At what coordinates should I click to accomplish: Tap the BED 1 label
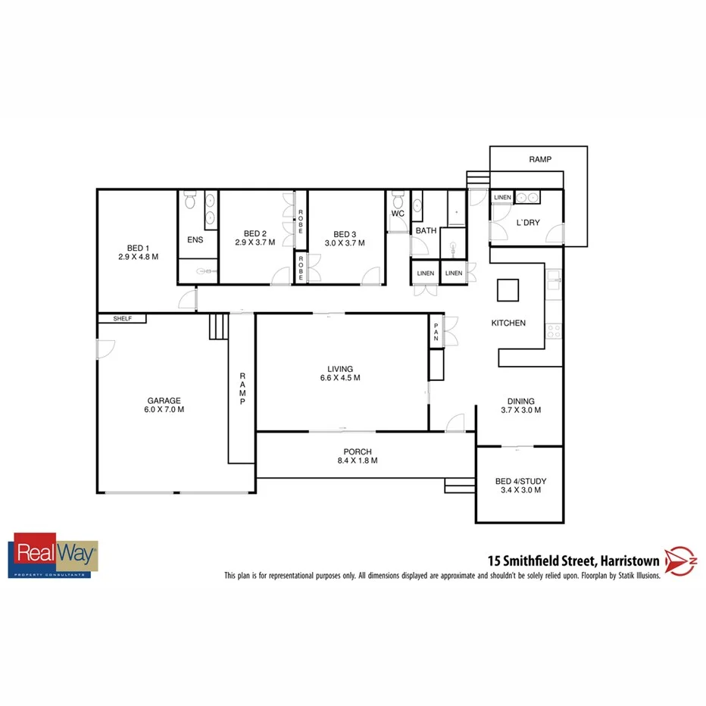pyautogui.click(x=137, y=248)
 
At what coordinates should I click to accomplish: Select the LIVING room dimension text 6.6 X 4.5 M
pyautogui.click(x=339, y=377)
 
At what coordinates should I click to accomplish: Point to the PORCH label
pyautogui.click(x=356, y=451)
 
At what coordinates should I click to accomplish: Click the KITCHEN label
pyautogui.click(x=508, y=323)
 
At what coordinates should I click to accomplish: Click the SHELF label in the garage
pyautogui.click(x=122, y=319)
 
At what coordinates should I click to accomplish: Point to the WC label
pyautogui.click(x=398, y=214)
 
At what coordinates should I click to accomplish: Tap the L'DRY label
pyautogui.click(x=527, y=223)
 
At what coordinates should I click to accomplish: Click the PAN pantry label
pyautogui.click(x=436, y=331)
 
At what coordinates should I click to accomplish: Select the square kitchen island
pyautogui.click(x=508, y=289)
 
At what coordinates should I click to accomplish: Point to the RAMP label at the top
pyautogui.click(x=539, y=160)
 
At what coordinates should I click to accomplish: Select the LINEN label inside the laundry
pyautogui.click(x=502, y=198)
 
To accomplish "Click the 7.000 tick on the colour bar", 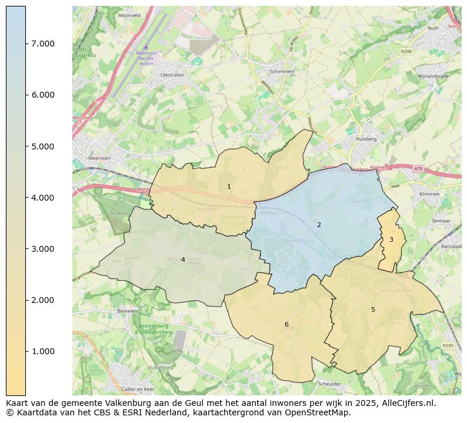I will coord(42,44).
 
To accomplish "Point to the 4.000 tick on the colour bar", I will coord(42,198).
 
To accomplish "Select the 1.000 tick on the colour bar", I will coord(42,352).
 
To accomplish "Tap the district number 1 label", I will coord(229,186).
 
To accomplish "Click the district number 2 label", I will coord(319,225).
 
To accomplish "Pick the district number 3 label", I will coord(391,239).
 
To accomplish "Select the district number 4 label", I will coord(183,259).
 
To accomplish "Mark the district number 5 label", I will coord(373,309).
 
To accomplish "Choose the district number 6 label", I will coord(286,324).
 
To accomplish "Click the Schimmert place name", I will coord(281,71).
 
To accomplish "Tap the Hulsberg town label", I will coord(366,139).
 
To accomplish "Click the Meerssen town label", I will coord(98,158).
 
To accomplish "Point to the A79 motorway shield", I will coord(418,169).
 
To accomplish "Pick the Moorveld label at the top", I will coord(129,16).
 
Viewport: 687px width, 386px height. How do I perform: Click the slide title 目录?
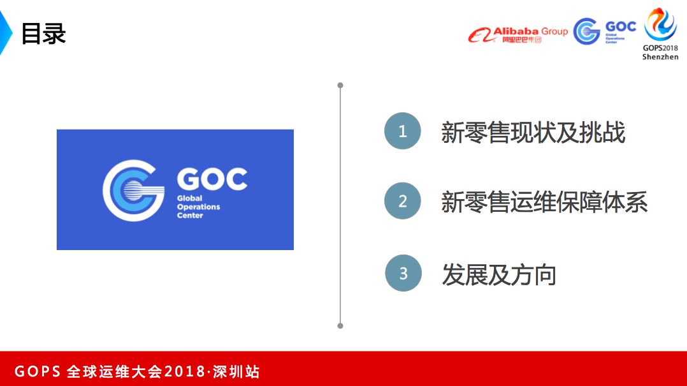click(x=43, y=34)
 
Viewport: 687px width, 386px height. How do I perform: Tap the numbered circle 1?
click(x=402, y=131)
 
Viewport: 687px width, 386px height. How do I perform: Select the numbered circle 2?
click(x=402, y=202)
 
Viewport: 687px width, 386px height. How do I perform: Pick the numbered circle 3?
click(x=403, y=273)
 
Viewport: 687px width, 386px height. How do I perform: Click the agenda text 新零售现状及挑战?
click(x=533, y=133)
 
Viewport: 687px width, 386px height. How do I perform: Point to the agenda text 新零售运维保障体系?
click(x=544, y=202)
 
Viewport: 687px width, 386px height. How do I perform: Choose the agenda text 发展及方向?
click(x=499, y=274)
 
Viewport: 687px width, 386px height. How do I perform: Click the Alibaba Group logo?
click(x=517, y=34)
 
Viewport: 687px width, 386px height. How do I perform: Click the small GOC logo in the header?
click(x=604, y=31)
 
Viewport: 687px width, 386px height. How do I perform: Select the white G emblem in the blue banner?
click(x=131, y=190)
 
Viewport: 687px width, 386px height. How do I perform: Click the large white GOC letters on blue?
click(x=212, y=179)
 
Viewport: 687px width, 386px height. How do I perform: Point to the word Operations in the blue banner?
click(x=198, y=207)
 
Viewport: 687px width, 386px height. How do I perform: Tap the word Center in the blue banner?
click(x=190, y=216)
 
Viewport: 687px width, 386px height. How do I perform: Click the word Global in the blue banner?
click(x=189, y=198)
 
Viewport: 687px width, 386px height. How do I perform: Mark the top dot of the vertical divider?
click(x=340, y=85)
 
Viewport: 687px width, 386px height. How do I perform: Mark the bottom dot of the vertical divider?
click(x=340, y=325)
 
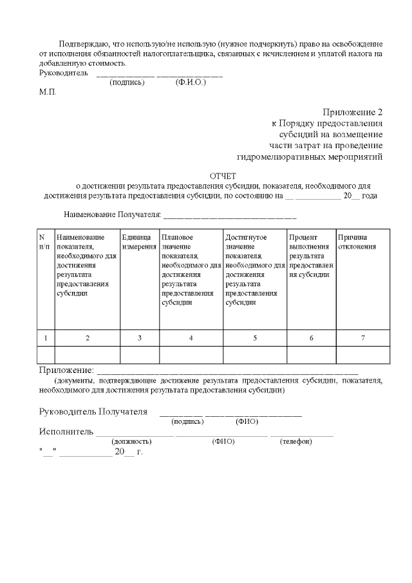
+===+
▸ GIVEN REQUEST: Set down the lines above word for word, starting at the first line and ending at the line containing "pyautogui.click(x=502, y=198)", with both of those lines included. Leave the pictures out of your copy.

▸ ANSWER TO THE EXERCISE:
At what coordinates should I click to accomplish: Tap the BED 1 label
pyautogui.click(x=137, y=248)
 
At what coordinates should I click to accomplish: Select the LIVING room dimension text 6.6 X 4.5 M
pyautogui.click(x=339, y=377)
 
At what coordinates should I click to accomplish: Point to the PORCH label
pyautogui.click(x=356, y=451)
 
At what coordinates should I click to accomplish: Click the KITCHEN label
pyautogui.click(x=508, y=323)
 
At what coordinates should I click to accomplish: Click the SHELF label in the garage
pyautogui.click(x=122, y=319)
 
At what coordinates should I click to accomplish: Point to the WC label
pyautogui.click(x=398, y=214)
 
At what coordinates should I click to accomplish: Tap the L'DRY label
pyautogui.click(x=527, y=223)
 
At what coordinates should I click to accomplish: Click the PAN pantry label
pyautogui.click(x=436, y=331)
 
At what coordinates should I click to accomplish: Select the square kitchen island
pyautogui.click(x=508, y=289)
 
At what coordinates should I click to accomplish: Point to the RAMP label at the top
pyautogui.click(x=539, y=160)
 
At what coordinates should I click to accomplish: Select the LINEN label inside the laundry
pyautogui.click(x=502, y=198)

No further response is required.